Posted 12/12/2012
TALLAHASSEE, FLA — It isn’t exactly a roaring recovery. But Florida’s once-heralded land conservation program is creeping back from the dead.
Gov. Rick Scott and the Florida Cabinet signed off on a list of 21 conservation projects Tuesday that the state Department of Environmental Protection will attempt to buy with $8.4 million lawmakers tucked in the budget this year.
That’s chump change compared to the $300 million annually to preserve endangered species habitat, lands and waters. Over the last two decades, the program preserved some 2.5 million acres. But that was before the collapse of the housing bubble wiped out documentary stamp tax collections on real estate transactions that had powered the program.

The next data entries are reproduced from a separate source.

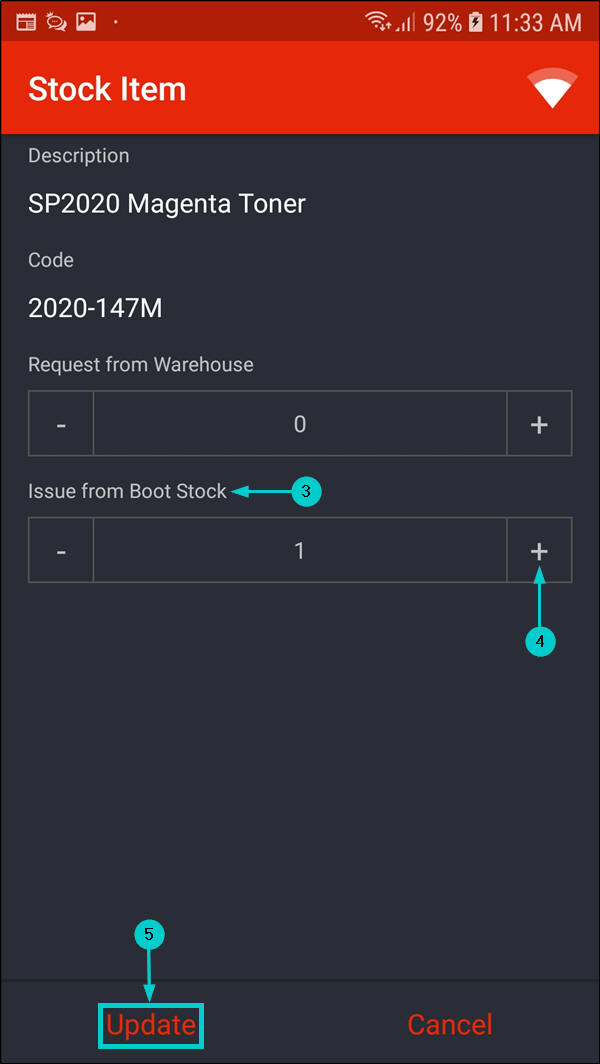This screenshot has height=1064, width=600.
Task: Select the Issue from Boot Stock quantity field
Action: pos(300,550)
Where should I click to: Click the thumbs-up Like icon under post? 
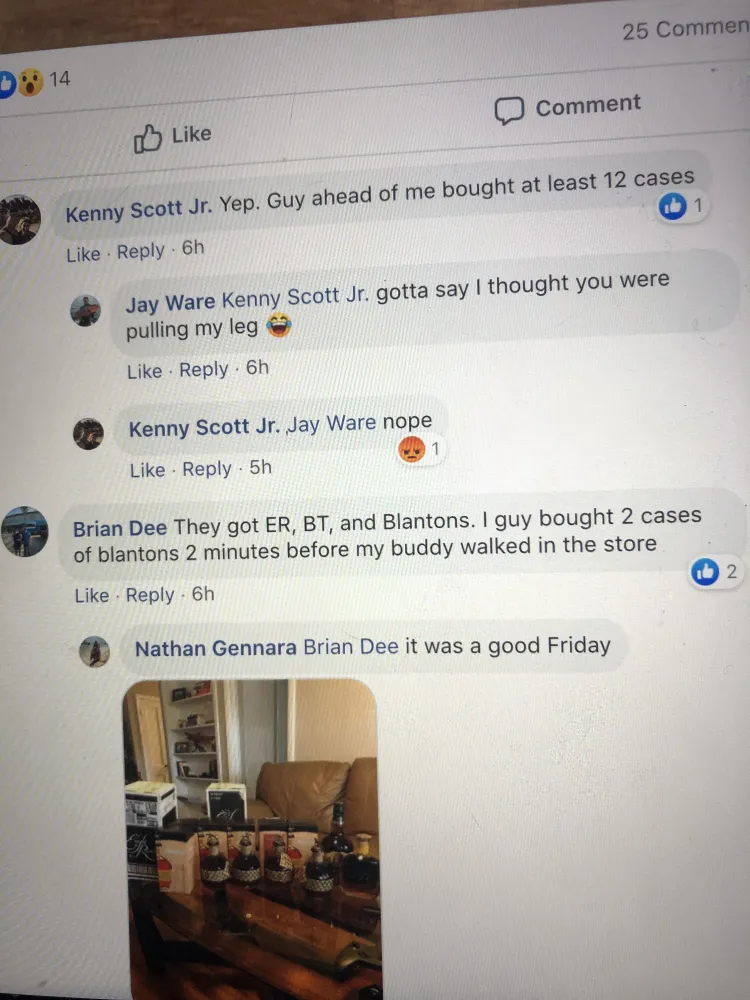[147, 138]
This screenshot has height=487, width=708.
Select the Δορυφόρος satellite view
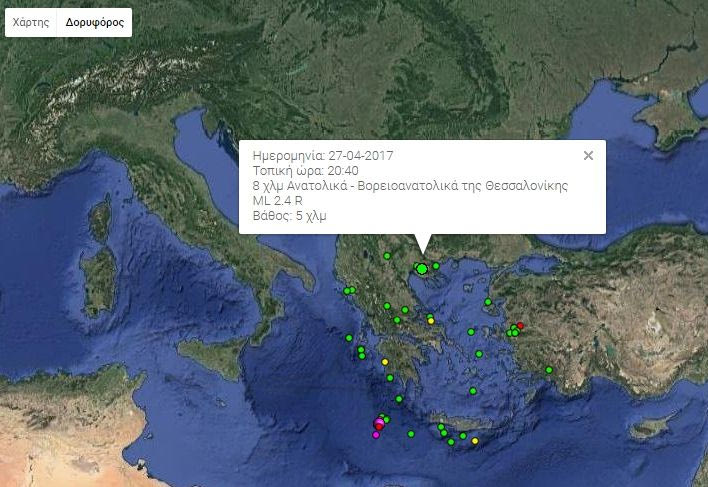[95, 22]
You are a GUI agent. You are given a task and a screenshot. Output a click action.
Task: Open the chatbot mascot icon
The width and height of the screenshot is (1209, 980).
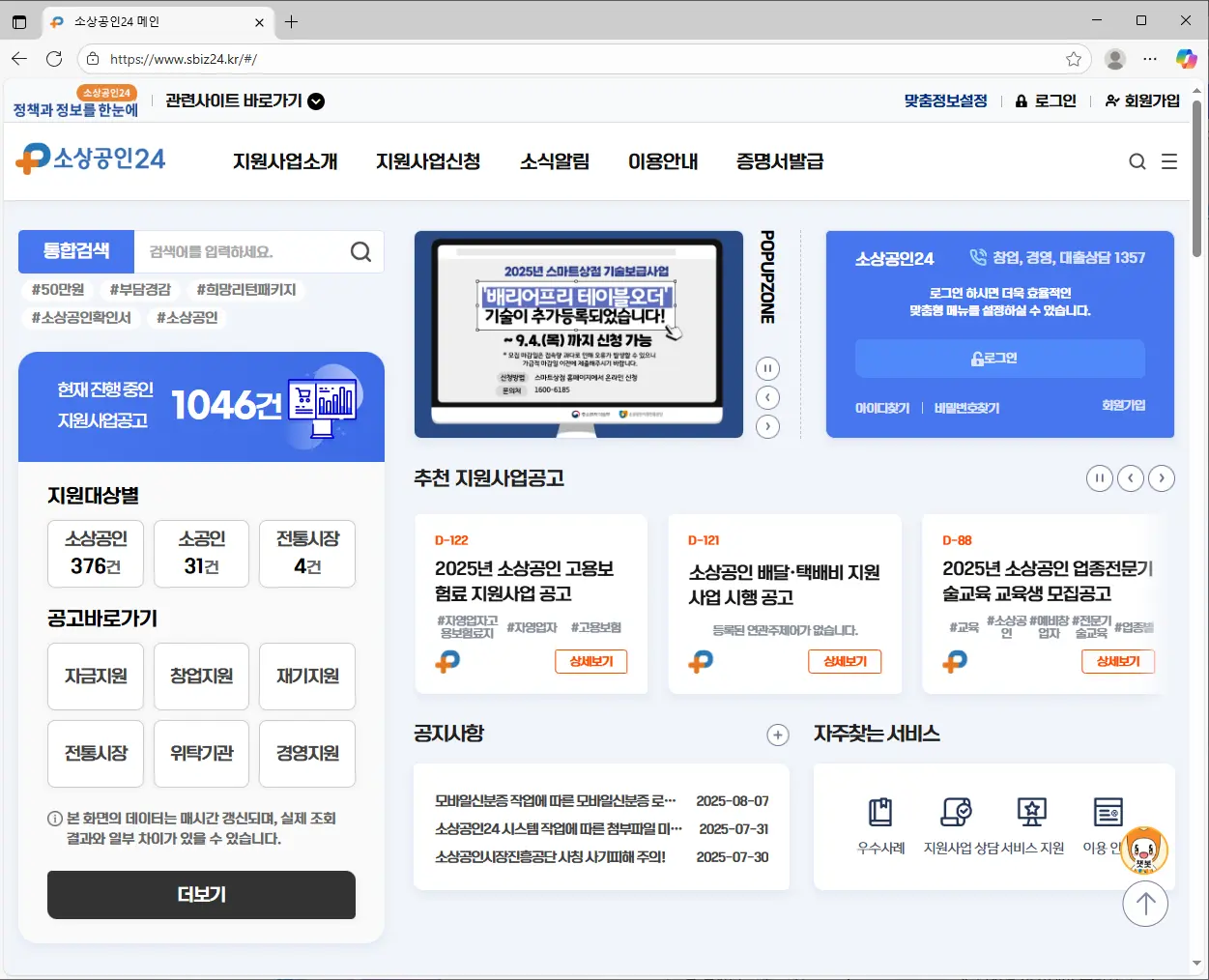tap(1145, 851)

And environmental groups plan to push for a much larger kick-start to the program next year.
Thanks to a recession that left its funding drained and a Legislature and governor more fixated on kick-starting construction than blocking development on threatened green spaces and waters, the Florida Forever land-buying program has been shuttered for the last two years.
But with the economy starting to recover and a grassroots campaign aiming to ask voters to re-constitute the program, policymakers are also giving conservation-buying another look.
“Everybody is going to start coming back now thinking this is their time,” said Chief Financial Officer Jeff Atwater. “I think it’s a reasonable expectation.”
But instead of projects with the greatest environmental resources endangered, the state is shifting gears to focus exclusively on projects that protect water quality, provide buffers to military bases, or are already substantially complete.
So the new-look program will try to buy an easement on the Adams Ranch in Osceola County, preserve First magnitude springs around the state, and the Wekiva-Ocala Greenway in Lake County.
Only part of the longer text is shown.